Well, go somewhere else. This column is for the schlubs like me who play the game for – GASP – fun. You wanna know what’s fun in Magic for me? Magic fun is:
- Swinging for the win with a Cognivore… Once, for all twenty points of damage
- Playing Bind on a Pernicious Deed.
- Going 0 and 3 and playing that last round because the other 0 and 3 is a kid in his first tourney who, like me, just wants to play
- Winning with a deck that has a lot of”Huh?” cards in it; cards that make your opponent go”Did they reprint that in 7th Edition?” or”Um, can I see that? Samite Ministration, huh? Yeah, that stops my kickered Urza’s Rage.”
- Reminding people that they made black cards before Torment by playing Lord or the Undead, Grave Defiler, Nightscape Familiar, and Strength of Night.

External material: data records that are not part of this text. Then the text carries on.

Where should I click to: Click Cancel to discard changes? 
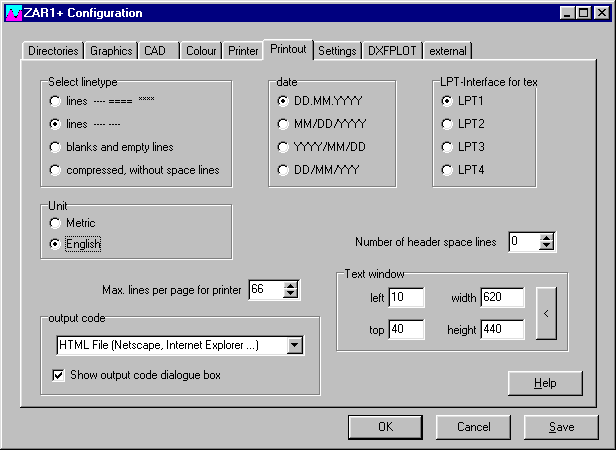(x=473, y=427)
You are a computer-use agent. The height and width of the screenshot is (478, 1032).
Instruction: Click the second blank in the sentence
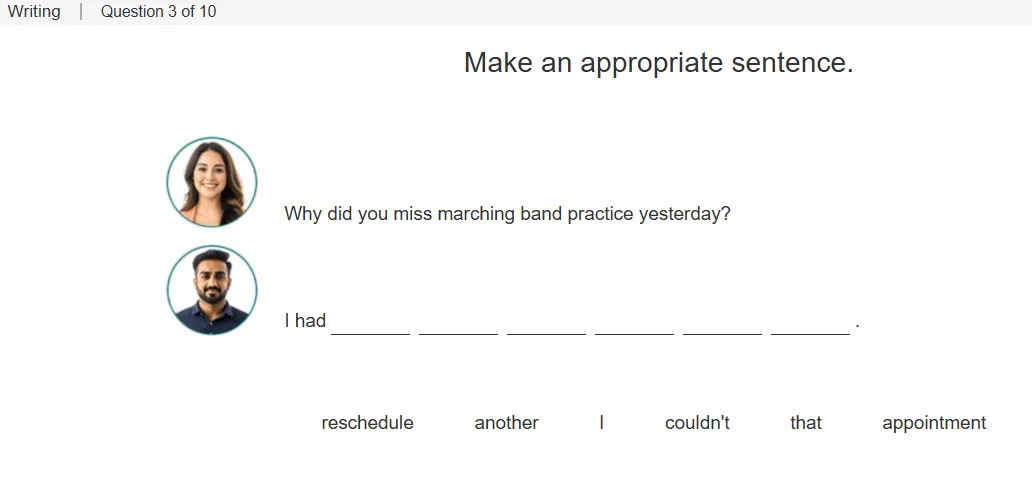[459, 324]
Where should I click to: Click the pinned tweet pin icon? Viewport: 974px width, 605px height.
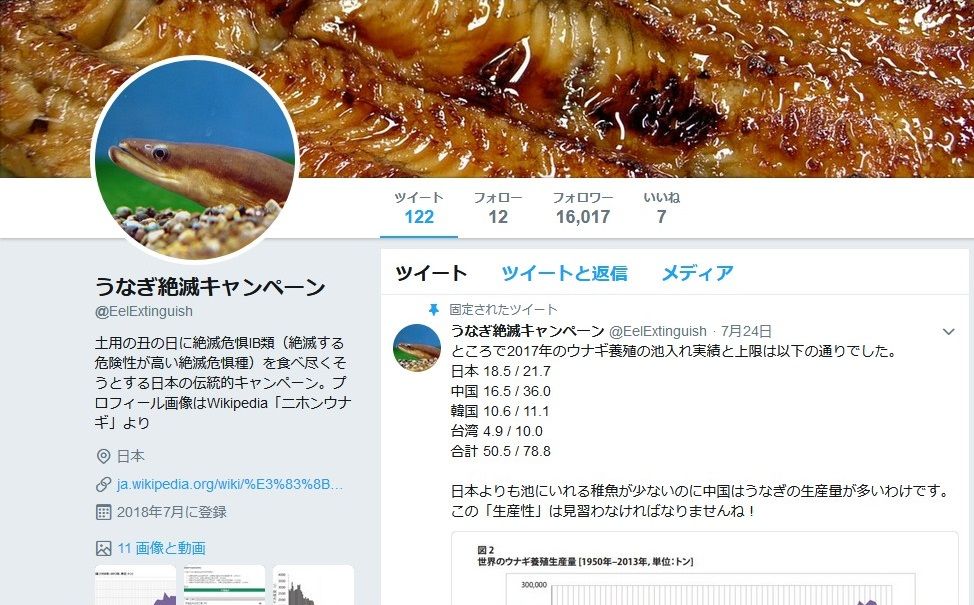point(434,309)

- Playing Teferi’s Response against an Opposition deck and watching my opponent’s face when he realizes that I just blew up the Opposition and drew two cards
- Attacking with Lightning Elemental
- Attacking with Rith
- Attacking with Darigaaz
- Attacking with Rith and Darigaaz
- Playing Shelter when someone tries to Terminate Rith
- Playing Confound when someone tries to Repulse Treva
- Helping a kid build a deck from the commons box that wins him his first match
- Meeting great people like Stacey and Karl Allen, Bill Ericson, Steve Hall, Jeff and Amy Wiles, David Dyer, Bill Bryant, and the woman on Shelter (Come on; someone has to know who that is!)
- Countering Circle of Protection: Red with Mage’s Contest
- Getting an e-mail that says,”I played your deck this week and made the finals. How come you never make the finals with your decks?”
- Playing Inspiration over Fact or Fiction because they have the same casting cost and because I can
- Meeting my friend Karl Allen in the finals and playing anyway. (Concessions are where you buy beer and peanuts at baseball games – not what happens in the finals.)
- Getting beat by elves that have +1/+1 and Forestwalk
- Tapping down Spiritmonger with Benalish Trapper
- Playing the Ice half of Fire/Ice
- Playing Radiate on the Ice
- Playing Radiate on anything
- Having David Dyer give me a thousand cards for my buddy, Richard, whom I’m teaching to play Magic and whose wife won’t let him buy any Magic cards
- Losing to Richard for the first time
- Watching Jason break a stalemate in IBC by casting Tranquil Path, knocking out three (THREE!) Collective Restraints, and swinging for twenty… With elves
- Having John give me my first Goblin Grenade
- Putting an Armadillo Cloak on, well, anything
- Putting an Armadillo Cloak on a Plague Spitter
- Bringing Urborg Shambler in from the sideboard
- Casting Llanowar Elite with kicker
- Casting Thicket Elemental with kicker and turning over Flametongue Kavu
- Being with Karl and Stacey Allen at dinner after playing Magic for six hours and hearing Stacey say,”Um, I think my water broke.”
- Knowing that Stacey played in a Magic tournament while she was in labor
- Playing a first-turn Extract against Jeff Wiles’ Millstone deck
- Trying to help David Dyer break Guided Passage (HINT: Use four Questing Hippos and four Mystic Snake)
- Dropping Juntu Stakes against a blue/black deck running Psychatog and Shadowmage Infiltrator
- Dropping Meekstone against almost anyone
- Killing a Grim Lavamancer with a Rod of Ruin
- Playing Destructive Flow on turn 2
- Playing well and winning honestly
If anything on that list tickles your fancy… Then you’re in the right place. If you were looking for”Hoarding ultra-secret tech,” you’re in the wrong place.